Record set =
________________________

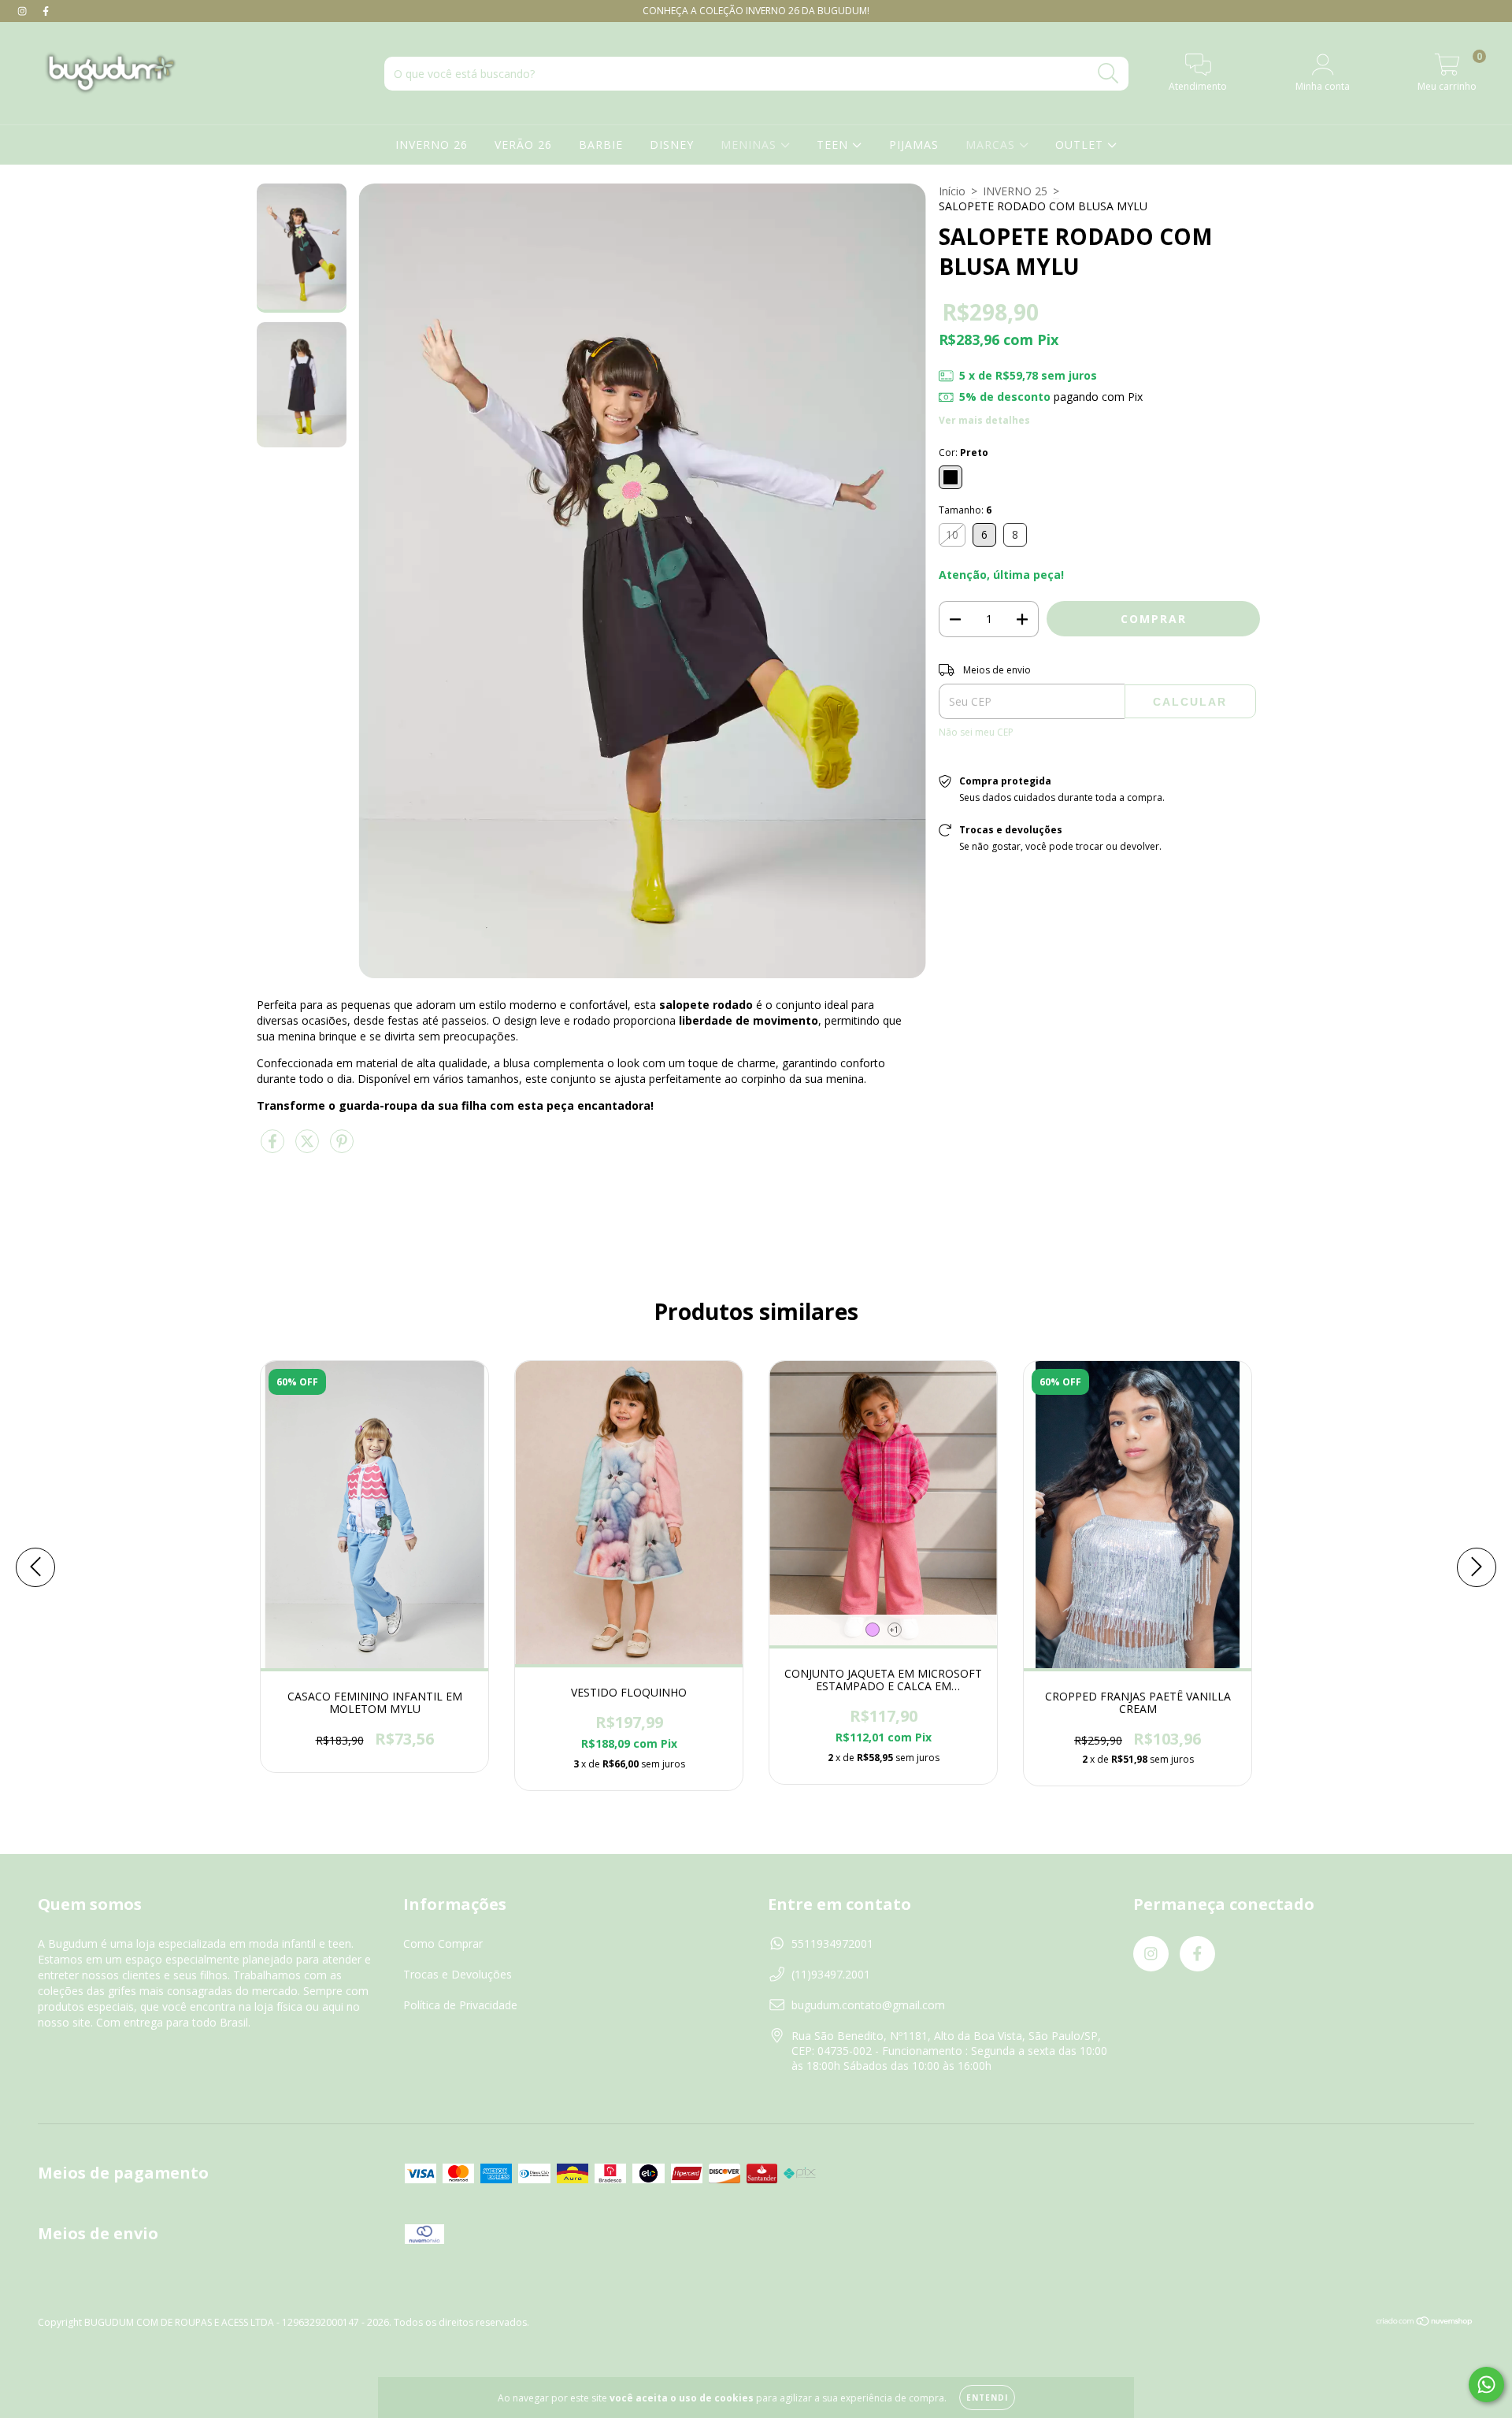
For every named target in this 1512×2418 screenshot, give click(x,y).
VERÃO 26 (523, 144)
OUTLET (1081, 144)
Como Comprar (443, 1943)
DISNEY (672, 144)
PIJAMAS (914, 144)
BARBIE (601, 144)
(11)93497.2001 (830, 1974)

________________________

Prompt =
Reproduce the material above verbatim; omit every picture.

Answer =
For every named target in this 1512×2418 screenshot, give click(x,y).
VERÃO 26 (523, 144)
OUTLET (1081, 144)
Como Comprar (443, 1943)
DISNEY (672, 144)
PIJAMAS (914, 144)
BARBIE (601, 144)
(11)93497.2001 (830, 1974)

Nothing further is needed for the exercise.